-- Opening Marker --

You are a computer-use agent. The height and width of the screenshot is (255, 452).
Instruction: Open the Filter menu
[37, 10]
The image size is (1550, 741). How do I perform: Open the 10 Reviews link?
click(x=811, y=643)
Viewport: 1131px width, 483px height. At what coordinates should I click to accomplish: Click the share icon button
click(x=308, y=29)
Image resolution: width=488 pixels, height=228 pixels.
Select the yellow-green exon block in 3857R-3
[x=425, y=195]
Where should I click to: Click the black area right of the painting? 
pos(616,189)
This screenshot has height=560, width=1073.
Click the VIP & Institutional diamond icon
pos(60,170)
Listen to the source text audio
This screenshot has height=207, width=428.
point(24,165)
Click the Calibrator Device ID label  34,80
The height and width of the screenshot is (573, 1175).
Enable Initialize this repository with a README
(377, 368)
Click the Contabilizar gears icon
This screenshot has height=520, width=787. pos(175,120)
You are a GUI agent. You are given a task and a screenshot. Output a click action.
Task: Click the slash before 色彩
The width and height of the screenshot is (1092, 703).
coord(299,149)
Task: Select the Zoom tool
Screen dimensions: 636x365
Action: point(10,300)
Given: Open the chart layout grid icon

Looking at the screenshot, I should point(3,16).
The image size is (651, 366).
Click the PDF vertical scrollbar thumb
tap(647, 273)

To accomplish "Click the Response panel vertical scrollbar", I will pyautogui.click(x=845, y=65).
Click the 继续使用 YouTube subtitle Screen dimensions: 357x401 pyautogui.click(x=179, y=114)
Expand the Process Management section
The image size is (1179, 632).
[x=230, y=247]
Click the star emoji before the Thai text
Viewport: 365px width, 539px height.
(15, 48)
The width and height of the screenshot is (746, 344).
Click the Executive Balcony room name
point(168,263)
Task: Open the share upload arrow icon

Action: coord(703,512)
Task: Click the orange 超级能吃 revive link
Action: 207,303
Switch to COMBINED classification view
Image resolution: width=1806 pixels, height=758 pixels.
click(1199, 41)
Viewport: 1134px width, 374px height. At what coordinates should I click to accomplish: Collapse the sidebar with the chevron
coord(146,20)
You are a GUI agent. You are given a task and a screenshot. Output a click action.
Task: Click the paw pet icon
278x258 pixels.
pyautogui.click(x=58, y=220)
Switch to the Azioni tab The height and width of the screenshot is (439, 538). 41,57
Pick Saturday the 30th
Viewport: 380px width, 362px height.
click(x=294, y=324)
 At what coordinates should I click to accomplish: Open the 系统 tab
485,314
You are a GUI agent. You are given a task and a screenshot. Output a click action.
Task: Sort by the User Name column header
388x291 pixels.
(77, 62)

-- Closing Marker --

THE PROBLEM —
Copy whichever lines in the listing above contain the word "before".

ANSWER SPACE —
Task: Click the slash before 色彩
Click the star emoji before the Thai text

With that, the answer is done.